## [What you should do]
Transcribe the passage of the LSAT commentary below from "The argument presented" to "argument is bullshit?", word for word.

## [Text for analysis]
Content starts
# June 2007 LSAT, II, #2

Yesterday, I began my question-by-question response to the free LSAT distributed by LSAC:  June 2007.  Go ahead and print yourself a copy of that test so you can follow along with me. The single most important thing I can teach you about the LSAT Logical Reasoning is to begin every question by saying "This argument is bullshit because _______________."  If you can fill in that blank, you are 90% of the way toward answering any type of Logical Reasoning question.  You've really got to dig in your heels here.  The arguments you will see are intentionally incomplete, flawed, and sometimes outright incoherent.  If you don't understand an argument, it's usually not because you're dumb.  It's usually because the argument makes no sense.  Your task is to understand and articulate why the arguments make no sense.

The argument presented in Question 2 starts with a fact about Labs (they all bark a lot).  Then it presents a fact about Saint Bernards (they all rarely bark).  Then it says Rosa's dogs are all Lab/St. Bernard mixes.  Then, predictably, it makes a dumbass conclusion about how often Rosa's dogs bark.  Can you tell me why this argument is bullshit?

It really doesn't matter here whether the conclusion says the dogs bark all the time, or never bark, or "bark moderately."  The problem is that crosses can have different characteristics from either of two purebreds.  Since Rosa's dogs are crosses, we really can't make any conclusion about them.  The facts only give us evidence about purebreds.

The argument here is just like saying "all monkeys are good climbers but bad swimmers, and all fish are good swimmers but bad climbers, so this cross between a monkey and a fish will be a moderate swimmer and a moderate climber.  Does that make sense?  Um, no.  I'm not a biologist, nor does the LSAT require me to be.  But common sense says we just can't predict how such a hybrid would turn out.  This is the same problem with the logic about Rosa's dogs.

The Question asks us to find an answer choice that demonstrates a similar flawed pattern of reasoning.  So the correct answer must be 1) flawed and 2) flawed in the same way.  Before you go on to the answer choices, it's probably useful to see if you can come up with a similar example like my monkey/fish example above.  Give it at least a few seconds, then take a deep breath and move on to the answers.
Content ends
## [Supplied material]
Content starts
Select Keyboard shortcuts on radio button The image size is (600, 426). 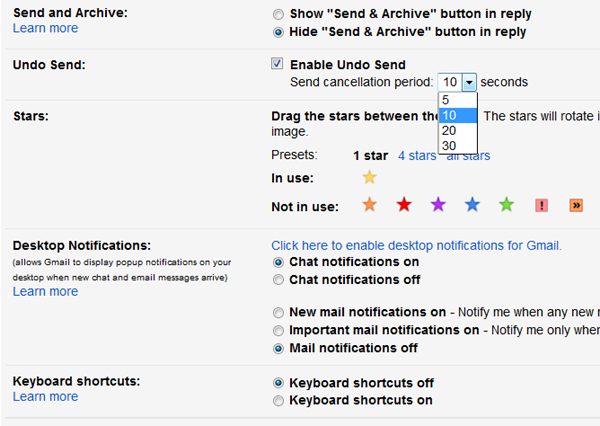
Content ends
## [Answer to the exercise]
The argument presented in Question 2 starts with a fact about Labs (they all bark a lot).  Then it presents a fact about Saint Bernards (they all rarely bark).  Then it says Rosa's dogs are all Lab/St. Bernard mixes.  Then, predictably, it makes a dumbass conclusion about how often Rosa's dogs bark.  Can you tell me why this argument is bullshit?